(Recorded data)
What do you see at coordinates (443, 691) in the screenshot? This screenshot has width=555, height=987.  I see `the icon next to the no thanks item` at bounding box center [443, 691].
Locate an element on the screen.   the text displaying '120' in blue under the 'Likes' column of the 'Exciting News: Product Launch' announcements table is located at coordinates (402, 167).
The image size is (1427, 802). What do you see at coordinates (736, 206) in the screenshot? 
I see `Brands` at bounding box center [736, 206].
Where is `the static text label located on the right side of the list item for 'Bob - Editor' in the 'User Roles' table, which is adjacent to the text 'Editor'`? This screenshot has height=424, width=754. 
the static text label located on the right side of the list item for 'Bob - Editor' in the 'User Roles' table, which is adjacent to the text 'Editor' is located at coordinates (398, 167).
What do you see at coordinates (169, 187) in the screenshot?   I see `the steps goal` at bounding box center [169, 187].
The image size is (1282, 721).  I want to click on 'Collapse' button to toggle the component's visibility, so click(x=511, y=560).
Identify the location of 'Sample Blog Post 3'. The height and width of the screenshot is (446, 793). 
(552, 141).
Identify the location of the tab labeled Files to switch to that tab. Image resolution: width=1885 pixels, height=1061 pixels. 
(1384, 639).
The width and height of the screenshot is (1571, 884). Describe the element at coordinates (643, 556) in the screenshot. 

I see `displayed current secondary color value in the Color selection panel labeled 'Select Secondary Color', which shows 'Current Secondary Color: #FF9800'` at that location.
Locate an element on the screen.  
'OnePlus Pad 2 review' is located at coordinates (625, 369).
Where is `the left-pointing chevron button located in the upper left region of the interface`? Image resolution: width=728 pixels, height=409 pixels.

- _Exercise objective_
Rewrite every line of the recorded data above as a numbered list, skipping any blank lines.

- _Answer to this exercise_
1. What do you see at coordinates (443, 691) in the screenshot? This screenshot has width=555, height=987.  I see `the icon next to the no thanks item` at bounding box center [443, 691].
2. Locate an element on the screen.   the text displaying '120' in blue under the 'Likes' column of the 'Exciting News: Product Launch' announcements table is located at coordinates (402, 167).
3. The image size is (1427, 802). What do you see at coordinates (736, 206) in the screenshot? 
4. I see `Brands` at bounding box center [736, 206].
5. Where is `the static text label located on the right side of the list item for 'Bob - Editor' in the 'User Roles' table, which is adjacent to the text 'Editor'`? This screenshot has height=424, width=754. 
6. the static text label located on the right side of the list item for 'Bob - Editor' in the 'User Roles' table, which is adjacent to the text 'Editor' is located at coordinates (398, 167).
7. What do you see at coordinates (169, 187) in the screenshot?   I see `the steps goal` at bounding box center [169, 187].
8. The image size is (1282, 721).  I want to click on 'Collapse' button to toggle the component's visibility, so click(x=511, y=560).
9. Identify the location of 'Sample Blog Post 3'. The height and width of the screenshot is (446, 793). 
10. (552, 141).
11. Identify the location of the tab labeled Files to switch to that tab. Image resolution: width=1885 pixels, height=1061 pixels. 
12. (1384, 639).
13. The width and height of the screenshot is (1571, 884). Describe the element at coordinates (643, 556) in the screenshot. 
14. I see `displayed current secondary color value in the Color selection panel labeled 'Select Secondary Color', which shows 'Current Secondary Color: #FF9800'` at that location.
15. Locate an element on the screen.  
16. 'OnePlus Pad 2 review' is located at coordinates (625, 369).
17. Where is `the left-pointing chevron button located in the upper left region of the interface`? Image resolution: width=728 pixels, height=409 pixels.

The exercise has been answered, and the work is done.